Modified adjusted gross income (MAGI) represents your adjusted gross income (AGI), with the addition of certain deductions. Your AGI is your gross income less any allowable deductions, such as for retirement-plan contributions, student loan interest and health insurance premiums paid by self-employed individuals.

Calculating Your MAGI

Determining your MAGI is a three-step process.
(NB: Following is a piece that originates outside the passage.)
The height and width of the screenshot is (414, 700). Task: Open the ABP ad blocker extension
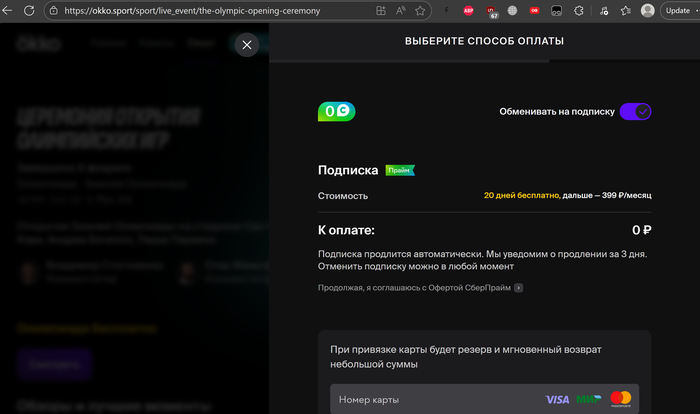(x=469, y=10)
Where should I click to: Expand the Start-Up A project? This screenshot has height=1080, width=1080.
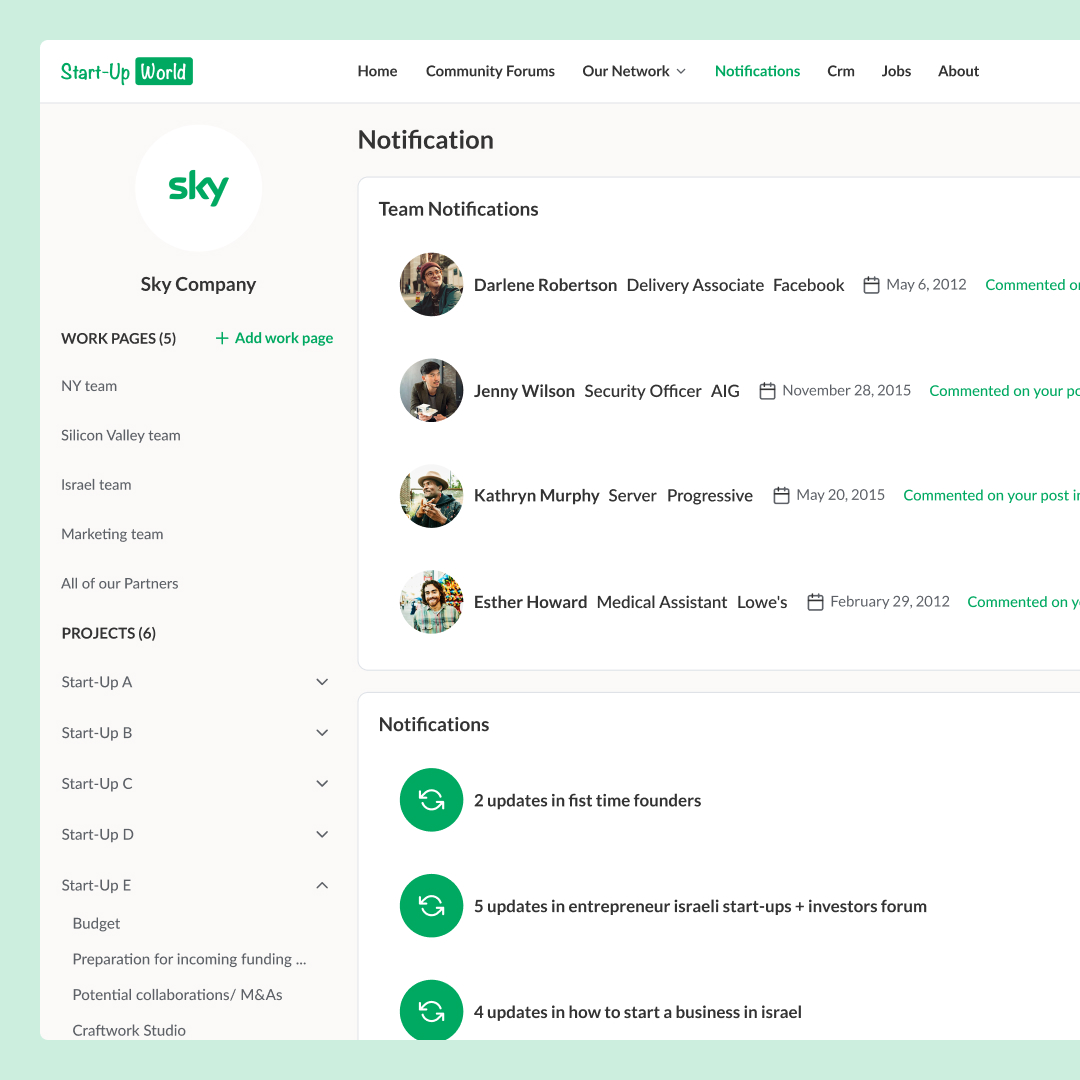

  1. First figure your gross income for the year, which includes anything earned from wages, interest, dividends, rental income, capital gains and business income.
  2. Then, you calculate your AGI, which means subtracting from your gross income allowable deductions, as described above. Click here for a full list from the front of your Form 1040.
  3. To get your MAGI (step 3), you would add back to your AGI the value of certain deductions. Not everyone has these deductions so your MAGI and AGI could be the same. But they will be different if you have student loan interest, self-employment tax, IRA contributions and qualified tuition expenses, to name a few. (Click here for a fuller explanation from the IRS.) Typically, a taxpayer’s MAGI and AGI are similar.

MAGI is important for investors because it determines eligibility to contribute to a Roth IRA and the amount of Traditional IRA contributions that can be deducted from your taxes. With Traditional IRAs the amount of deductible contributions is based on your MAGI, filing status and whether you’re covered by an employer’s retirement plan at work.

MAGI and Qualifying for a Roth

To contribute to a Roth IRA, your MAGI must be below the limits specified by the Internal Revenue Service. If you’re within the income threshold, the actual amount you can contribute is also determined by your MAGI. Allowable contributions can be phased out for taxpayers whose MAGI exceeds the allowed limits.

If you contribute more than what’s allowed, based on your MAGI, to a Roth IRA, you would have to remove those excess contributions or face a tax penalty. Excess contributions are taxed at a rate of 6 percent per year for as long as the excess amount remains in your IRA. The deadline for removing excess contributions and avoiding the penalty is the due date of your individual income tax return, including any extensions you filed. Be sure to also remove any income those excess contributions earned.